People v. Riebe, 40 Ill. 2d 565 (1968)

Sept. 24, 1968 · Illinois Supreme Court · No. 40972
40 Ill. 2d 565

(No. 40972.

The People of the State of Illinois, Appellee, vs. Richard Riebe, Appellant.

Opinion filed September 24, 1968.

Thomson, Thomson and Mirza, of Bloomington, (Chester Thomson and John Naylor, of counsel,) for appellant.

*566William G. Clark, Attorney General, of Springfield, and Hugh A. Henry, Jr., State’s Attorney, of Blooming-ton, (Fred G. Leach, Assistant Attorney General, of counsel,) for the People.

Mr. Justice Schaefer

delivered the opinion of the court:

On June 12, 1967, the defendant, Richard Riebe, entered a plea of guilty to an indictment which charged him in count 1 with the murder of his former wife, in count 2 with the murder of her mother, and in count 3 with the attempted murder of her brother.
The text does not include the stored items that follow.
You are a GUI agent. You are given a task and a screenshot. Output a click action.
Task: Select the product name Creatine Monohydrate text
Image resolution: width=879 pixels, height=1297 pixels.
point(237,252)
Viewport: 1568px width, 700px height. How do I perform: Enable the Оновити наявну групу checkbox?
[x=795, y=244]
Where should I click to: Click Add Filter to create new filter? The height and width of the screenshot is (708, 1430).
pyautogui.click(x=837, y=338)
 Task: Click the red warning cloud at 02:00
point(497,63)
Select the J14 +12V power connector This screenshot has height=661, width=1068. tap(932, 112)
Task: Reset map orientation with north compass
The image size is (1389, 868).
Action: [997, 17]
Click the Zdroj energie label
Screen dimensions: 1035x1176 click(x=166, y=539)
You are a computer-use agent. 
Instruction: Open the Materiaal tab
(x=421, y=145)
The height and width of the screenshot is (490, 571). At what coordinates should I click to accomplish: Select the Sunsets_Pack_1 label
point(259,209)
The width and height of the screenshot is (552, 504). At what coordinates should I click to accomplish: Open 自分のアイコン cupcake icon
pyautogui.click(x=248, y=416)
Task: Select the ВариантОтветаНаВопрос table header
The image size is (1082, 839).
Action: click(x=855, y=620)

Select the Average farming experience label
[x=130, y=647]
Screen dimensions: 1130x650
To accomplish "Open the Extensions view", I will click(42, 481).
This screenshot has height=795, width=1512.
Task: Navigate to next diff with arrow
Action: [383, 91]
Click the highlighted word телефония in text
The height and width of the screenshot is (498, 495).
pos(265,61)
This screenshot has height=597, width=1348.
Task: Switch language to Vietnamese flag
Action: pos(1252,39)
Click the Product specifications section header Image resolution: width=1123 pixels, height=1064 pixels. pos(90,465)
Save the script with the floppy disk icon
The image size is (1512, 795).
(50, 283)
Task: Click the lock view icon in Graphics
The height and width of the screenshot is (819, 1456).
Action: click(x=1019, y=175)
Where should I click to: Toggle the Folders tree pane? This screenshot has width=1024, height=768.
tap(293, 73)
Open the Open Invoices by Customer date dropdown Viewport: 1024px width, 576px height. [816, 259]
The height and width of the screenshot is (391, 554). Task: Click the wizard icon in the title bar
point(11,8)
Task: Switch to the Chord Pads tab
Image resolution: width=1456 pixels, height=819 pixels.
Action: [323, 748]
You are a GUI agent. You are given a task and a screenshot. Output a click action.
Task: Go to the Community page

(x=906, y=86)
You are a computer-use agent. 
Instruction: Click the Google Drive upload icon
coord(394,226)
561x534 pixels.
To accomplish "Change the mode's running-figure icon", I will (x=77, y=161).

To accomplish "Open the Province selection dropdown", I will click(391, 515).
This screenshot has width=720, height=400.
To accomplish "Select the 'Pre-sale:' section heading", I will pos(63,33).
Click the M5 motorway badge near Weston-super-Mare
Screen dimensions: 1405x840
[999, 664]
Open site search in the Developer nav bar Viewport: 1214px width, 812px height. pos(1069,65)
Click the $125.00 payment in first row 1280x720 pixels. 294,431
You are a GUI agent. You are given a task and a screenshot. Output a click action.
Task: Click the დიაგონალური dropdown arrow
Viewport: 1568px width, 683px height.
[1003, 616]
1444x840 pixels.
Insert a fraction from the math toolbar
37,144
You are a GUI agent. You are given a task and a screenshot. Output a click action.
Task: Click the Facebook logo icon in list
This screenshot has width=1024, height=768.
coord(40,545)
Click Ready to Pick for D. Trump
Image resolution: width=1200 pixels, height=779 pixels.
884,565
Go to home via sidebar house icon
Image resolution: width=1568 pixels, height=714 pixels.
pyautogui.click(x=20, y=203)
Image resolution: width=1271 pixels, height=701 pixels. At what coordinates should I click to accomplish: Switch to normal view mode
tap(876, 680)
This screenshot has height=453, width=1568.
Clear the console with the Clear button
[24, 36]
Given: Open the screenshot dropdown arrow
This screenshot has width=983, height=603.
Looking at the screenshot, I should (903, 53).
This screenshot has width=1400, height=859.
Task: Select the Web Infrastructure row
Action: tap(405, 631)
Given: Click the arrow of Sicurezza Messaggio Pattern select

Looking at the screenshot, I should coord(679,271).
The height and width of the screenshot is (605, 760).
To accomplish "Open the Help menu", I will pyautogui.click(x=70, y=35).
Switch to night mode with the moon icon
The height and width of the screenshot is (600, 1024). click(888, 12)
On June 16, 1967, the defendant was sentenced to imprisonment for a term of not less than 30 nor more than 45 years upon each of the two murder counts and for a term of not less than 5 nor more than 10 years upon the count charging attempted murder. The judgment provided that the three sentences were to run concurrently.

Thereafter, on June 22, 1967, the defendant filed a motion to vacate the judgment and for leave to withdraw his plea of guilty. The motion was denied. The defendant has appealed directly to this court, contending that because of the circumstances under which his plea was entered, the order denying his motion to vacate the judgment of conviction and to withdraw his plea of guilty deprived him of due process of law under the provisions of the constitutions of the United States and of this State.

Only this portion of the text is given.